Another individual part of this example club head structure 200 is illustrated in FIGS. 2A through 2C, namely, a hosel member 210 for receiving a shaft member (shaft not illustrated in FIGS. 2A through 2C). The hosel member 210 in this example structure 200 is a separate part that is engaged with one or more of the cup face member 202 or the crown member 206. Additionally or alternatively, if desired, the hosel member 210 may be engaged with the sole member 204 without departing from this invention. The hosel member 210 may take on any desired form or construction without departing from this invention. For example, some or all portions of the hosel member 210 may be located internal to the club head structure 200 (e.g., within a hollow chamber defined at least in part by members 202-208). As another alternative, the hosel member 210 may be omitted, e.g., if the crown member 206 and/or the cup face member 202 include structures for securing a shaft member. In this illustrated example, the hosel member 210 is made from titanium metal or a titanium alloy material, and it is engaged with the crown member 206 and the cup face member 202 by welding processes (although other connection arrangements may be used, if desired, such as cements or adhesives; mechanical connections; releasable mechanical connections; soldering, brazing, or other fusing techniques; etc.).

Weighting characteristics can be important to providing a wood-type golf club head with desired user feel and swing characteristics, such as overall weight, moment of inertia, etc. By making some or all of the club head parts from titanium metal and/or titanium based alloys, a relatively strong and lightweight club head structure can be provided (other lightweight materials also may be used without departing from this invention, such as aluminum, aluminum alloys, magnesium, magnesium alloys, polymeric materials, reinforced carbon fiber materials, reinforced basalt fiber materials, etc.). Making the club head body parts from lightweight materials allows club designers to selectively place additional weight at desired locations in the club head structure without creating an excessively heavy golf club structure, which can lead to increased club head moment of inertia characteristics, selective club head biasing characteristics (to bias the club head to produce a right-to-left ball flight, a left-to-right ball flight, a lower trajectory, a higher trajectory, etc.), and the like. Such features also allow club head designers and club fitters to selectively place weight in the club head so as to help compensate for user swing flaws (e.g., to “draw” or “hook” bias a club head to help compensate for swing flaws that produce a slice, to “fade” or “slice” bias a club head to help compensate for swing flaws that produce a hook, etc.).

In addition to the use of the lightweight materials, golf club head structures 200 according to this invention may include other features that help reduce the weight of its parts (e.g., members 202-206).
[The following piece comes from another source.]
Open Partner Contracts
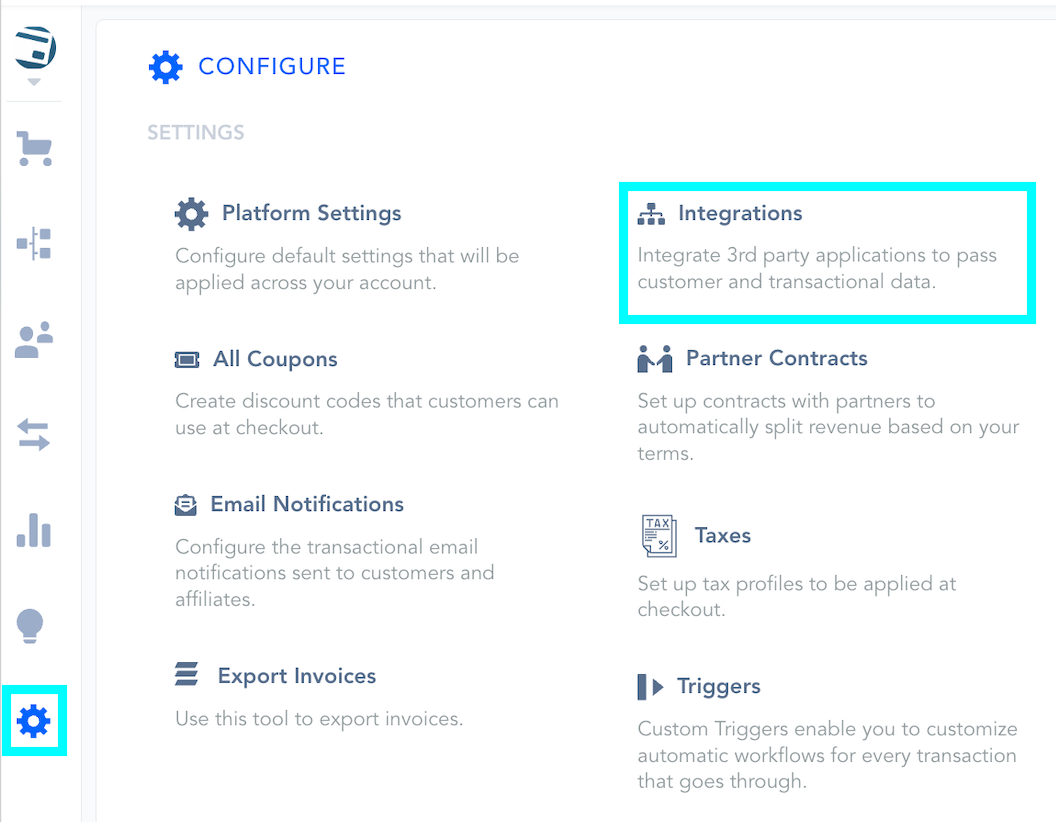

For example, FIG. 2B illustrates that the sole member 204 includes a thicker perimeter portion 204 p that surrounds a thinner central portion 204 c. Likewise, FIGS. 2A and 2B illustrate that the crown member 206 includes a thicker perimeter portion 206 p that surrounds a thinner central portion 206 c. In this manner, the overall weight of the sole member 204 and crown member 206 can be reduced (as compared to making the entire part of the same thickness as its perimeter portion) while still providing relatively thick, strong areas around the perimeters of these parts for connecting the various parts of the club head 200 together. This “weight savings” then can be selectively “repositioned” in the club head structure at other locations, as noted above. While FIGS. 2A and 2B illustrate the club head body parts 204 and 206 each as having a single thinner central region surrounded by a single and continuous (and thicker) perimeter region, the number, relative sizes, locations, dimensions, and other features of the various thick and thin regions of a club head body part may be varied without departing from this invention.

Any desired manner of reducing the thickness of the central (or other) portions of the sole and/or crown members may be used without departing from this invention. For example, the parts may be directly created in this manner, e.g., by forging, casting, or molding processes. As another example, a part may be “machined” after its initial creation to make one part of the member (e.g., the central portion) thinner than another part of the same member (e.g., the perimeter part). Any desired manner of “machining” the various members may be used without departing from this invention, including grinding, sanding, or the like. In some club head production processes, a “chemical milling” procedure will be used in which an acid material is selectively applied to the part at the desired location(s) to be thinned to thereby remove some portion of the metal or alloy (or other) material of the part at those locations. Such chemical milling procedures are conventionally known and used in various industries.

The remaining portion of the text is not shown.